_TO DO_. The records below must be copied out completely and exactly.

Dataset entries:
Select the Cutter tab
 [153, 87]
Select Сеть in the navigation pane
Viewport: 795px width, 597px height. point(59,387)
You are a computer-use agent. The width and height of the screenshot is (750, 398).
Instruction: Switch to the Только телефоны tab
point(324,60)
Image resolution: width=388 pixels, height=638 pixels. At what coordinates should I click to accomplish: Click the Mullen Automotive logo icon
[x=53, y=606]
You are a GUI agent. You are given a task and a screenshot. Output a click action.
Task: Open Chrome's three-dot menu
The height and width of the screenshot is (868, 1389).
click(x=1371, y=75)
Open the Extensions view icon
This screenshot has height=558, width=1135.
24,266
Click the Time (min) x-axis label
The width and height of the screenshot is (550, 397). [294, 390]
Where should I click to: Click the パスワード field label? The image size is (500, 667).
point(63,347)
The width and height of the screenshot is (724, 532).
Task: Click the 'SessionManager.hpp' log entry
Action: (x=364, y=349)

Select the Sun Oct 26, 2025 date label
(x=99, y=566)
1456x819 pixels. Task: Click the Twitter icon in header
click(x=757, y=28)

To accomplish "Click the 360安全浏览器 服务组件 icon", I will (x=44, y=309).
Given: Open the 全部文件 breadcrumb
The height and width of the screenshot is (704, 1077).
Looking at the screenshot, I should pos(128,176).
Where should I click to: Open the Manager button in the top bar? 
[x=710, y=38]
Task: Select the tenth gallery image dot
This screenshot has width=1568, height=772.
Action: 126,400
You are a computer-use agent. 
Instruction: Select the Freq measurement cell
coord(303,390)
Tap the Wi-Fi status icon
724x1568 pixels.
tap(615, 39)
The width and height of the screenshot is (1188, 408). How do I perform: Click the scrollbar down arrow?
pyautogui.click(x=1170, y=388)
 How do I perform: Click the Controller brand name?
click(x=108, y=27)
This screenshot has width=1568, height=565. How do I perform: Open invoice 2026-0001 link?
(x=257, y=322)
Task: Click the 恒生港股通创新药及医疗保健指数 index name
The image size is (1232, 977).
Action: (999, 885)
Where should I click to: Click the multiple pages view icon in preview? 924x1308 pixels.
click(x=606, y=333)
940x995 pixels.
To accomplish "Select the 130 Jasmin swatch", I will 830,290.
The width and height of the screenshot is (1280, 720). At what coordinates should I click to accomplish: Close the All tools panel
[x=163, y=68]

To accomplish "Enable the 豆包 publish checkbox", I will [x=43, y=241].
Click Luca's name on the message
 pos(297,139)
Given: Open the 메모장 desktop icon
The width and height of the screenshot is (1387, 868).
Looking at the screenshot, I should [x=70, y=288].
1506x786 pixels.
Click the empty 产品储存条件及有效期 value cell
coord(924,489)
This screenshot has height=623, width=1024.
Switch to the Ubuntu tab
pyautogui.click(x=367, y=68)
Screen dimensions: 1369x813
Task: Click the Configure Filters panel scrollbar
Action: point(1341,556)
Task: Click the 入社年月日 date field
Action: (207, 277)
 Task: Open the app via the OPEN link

_ANSWER FOR THIS EXERCISE_.
Select the Cutter tab
 [153, 87]
Select Сеть in the navigation pane
Viewport: 795px width, 597px height. point(59,387)
You are a computer-use agent. The width and height of the screenshot is (750, 398).
Instruction: Switch to the Только телефоны tab
point(324,60)
Image resolution: width=388 pixels, height=638 pixels. At what coordinates should I click to accomplish: Click the Mullen Automotive logo icon
[x=53, y=606]
You are a GUI agent. You are given a task and a screenshot. Output a click action.
Task: Open Chrome's three-dot menu
The height and width of the screenshot is (868, 1389).
click(x=1371, y=75)
Open the Extensions view icon
This screenshot has height=558, width=1135.
24,266
Click the Time (min) x-axis label
The width and height of the screenshot is (550, 397). [294, 390]
Where should I click to: Click the パスワード field label? The image size is (500, 667).
point(63,347)
The width and height of the screenshot is (724, 532).
Task: Click the 'SessionManager.hpp' log entry
Action: (x=364, y=349)

Select the Sun Oct 26, 2025 date label
(x=99, y=566)
1456x819 pixels. Task: Click the Twitter icon in header
click(x=757, y=28)

To accomplish "Click the 360安全浏览器 服务组件 icon", I will (x=44, y=309).
Given: Open the 全部文件 breadcrumb
The height and width of the screenshot is (704, 1077).
Looking at the screenshot, I should pos(128,176).
Where should I click to: Open the Manager button in the top bar? 
[x=710, y=38]
Task: Select the tenth gallery image dot
This screenshot has width=1568, height=772.
Action: 126,400
You are a computer-use agent. 
Instruction: Select the Freq measurement cell
coord(303,390)
Tap the Wi-Fi status icon
724x1568 pixels.
tap(615, 39)
The width and height of the screenshot is (1188, 408). How do I perform: Click the scrollbar down arrow?
pyautogui.click(x=1170, y=388)
 How do I perform: Click the Controller brand name?
click(x=108, y=27)
This screenshot has width=1568, height=565. How do I perform: Open invoice 2026-0001 link?
(x=257, y=322)
Task: Click the 恒生港股通创新药及医疗保健指数 index name
The image size is (1232, 977).
Action: (999, 885)
Where should I click to: Click the multiple pages view icon in preview? 924x1308 pixels.
click(x=606, y=333)
940x995 pixels.
To accomplish "Select the 130 Jasmin swatch", I will 830,290.
The width and height of the screenshot is (1280, 720). At what coordinates should I click to accomplish: Close the All tools panel
[x=163, y=68]

To accomplish "Enable the 豆包 publish checkbox", I will [x=43, y=241].
Click Luca's name on the message
 pos(297,139)
Given: Open the 메모장 desktop icon
The width and height of the screenshot is (1387, 868).
Looking at the screenshot, I should [x=70, y=288].
1506x786 pixels.
Click the empty 产品储存条件及有效期 value cell
coord(924,489)
This screenshot has height=623, width=1024.
Switch to the Ubuntu tab
pyautogui.click(x=367, y=68)
Screen dimensions: 1369x813
Task: Click the Configure Filters panel scrollbar
Action: point(1341,556)
Task: Click the 入社年月日 date field
Action: (207, 277)
 Task: Open the app via the OPEN link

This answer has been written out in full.